Receptor-mediated molecular initiating events (MIEs)
and their
relevance in endocrine activity (EA) have been highlighted in literature.
More than 15 receptors have been associated with neurodevelopmental
adversity and metabolic disruption. MIEs describe chemical interactions
with defined biological outcomes, a relationship that could be described
with quantitative structure–activity relationship (QSAR) models.
QSAR uncertainty can be assessed using the conformal prediction (CP)
framework, which provides similarity (i.e., nonconformity) scores
relative to the defined classes per prediction. CP calibration can
indirectly mitigate data imbalance during model development, and the
nonconformity scores serve as intrinsic measures of chemical applicability
domain assessment during screening. The focus of this work was to
propose an in silico predictive strategy for EA.
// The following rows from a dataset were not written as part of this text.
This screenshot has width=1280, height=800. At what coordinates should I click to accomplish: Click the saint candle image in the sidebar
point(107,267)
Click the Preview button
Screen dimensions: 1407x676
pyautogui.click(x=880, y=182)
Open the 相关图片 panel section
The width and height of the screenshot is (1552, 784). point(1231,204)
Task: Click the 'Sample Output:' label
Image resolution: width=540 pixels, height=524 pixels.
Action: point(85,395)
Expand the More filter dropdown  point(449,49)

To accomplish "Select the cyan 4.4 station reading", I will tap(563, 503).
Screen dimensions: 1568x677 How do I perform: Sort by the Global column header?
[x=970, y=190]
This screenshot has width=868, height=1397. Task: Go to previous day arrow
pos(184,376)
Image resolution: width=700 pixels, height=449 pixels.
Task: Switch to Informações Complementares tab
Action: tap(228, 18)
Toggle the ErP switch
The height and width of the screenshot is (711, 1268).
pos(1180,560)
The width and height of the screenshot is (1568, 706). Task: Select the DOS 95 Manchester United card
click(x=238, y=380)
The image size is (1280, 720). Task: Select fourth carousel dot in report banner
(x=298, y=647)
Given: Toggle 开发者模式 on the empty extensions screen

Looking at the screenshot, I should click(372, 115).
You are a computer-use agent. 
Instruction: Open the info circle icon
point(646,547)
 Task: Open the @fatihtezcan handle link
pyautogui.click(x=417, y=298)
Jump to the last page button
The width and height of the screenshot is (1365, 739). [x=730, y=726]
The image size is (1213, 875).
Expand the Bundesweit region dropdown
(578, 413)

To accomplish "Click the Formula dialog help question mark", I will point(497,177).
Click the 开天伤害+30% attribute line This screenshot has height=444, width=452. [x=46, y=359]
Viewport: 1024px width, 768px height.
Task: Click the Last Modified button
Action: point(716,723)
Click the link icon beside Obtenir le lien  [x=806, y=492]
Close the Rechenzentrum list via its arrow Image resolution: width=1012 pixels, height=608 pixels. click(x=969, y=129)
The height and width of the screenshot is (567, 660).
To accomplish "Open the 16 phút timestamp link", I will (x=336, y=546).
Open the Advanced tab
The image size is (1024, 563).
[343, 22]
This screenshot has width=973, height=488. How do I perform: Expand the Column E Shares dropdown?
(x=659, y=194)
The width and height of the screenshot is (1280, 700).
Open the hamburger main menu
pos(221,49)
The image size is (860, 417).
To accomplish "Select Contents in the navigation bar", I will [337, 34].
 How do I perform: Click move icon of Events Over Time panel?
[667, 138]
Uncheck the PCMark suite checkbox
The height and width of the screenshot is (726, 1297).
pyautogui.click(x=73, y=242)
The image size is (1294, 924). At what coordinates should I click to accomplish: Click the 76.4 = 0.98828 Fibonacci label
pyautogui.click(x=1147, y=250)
First, 23 QSAR models for MIEs associated with EA were developed using
high-throughput data for 14 receptors. To handle the data imbalance,
five protocols were compared, and CP provided the most balanced class
definition. Second, the developed QSAR models were applied to a large
data set (∼55,000 chemicals), comprising chemicals representative
of potential risk for human exposure. Using CP, it was possible to
assess the uncertainty of the screening results and identify model
strengths and out of domain chemicals. Last, two clustering methods,
t-distributed stochastic neighbor embedding and Tanimoto similarity,
were used to identify compounds with potential EA using known endocrine
disruptors as reference. The cluster overlap between methods produced
23 chemicals with suspected or demonstrated EA potential. The presented
models could be utilized for first-tier screening and identification
of compounds with potential biological activity across the studied
MIEs.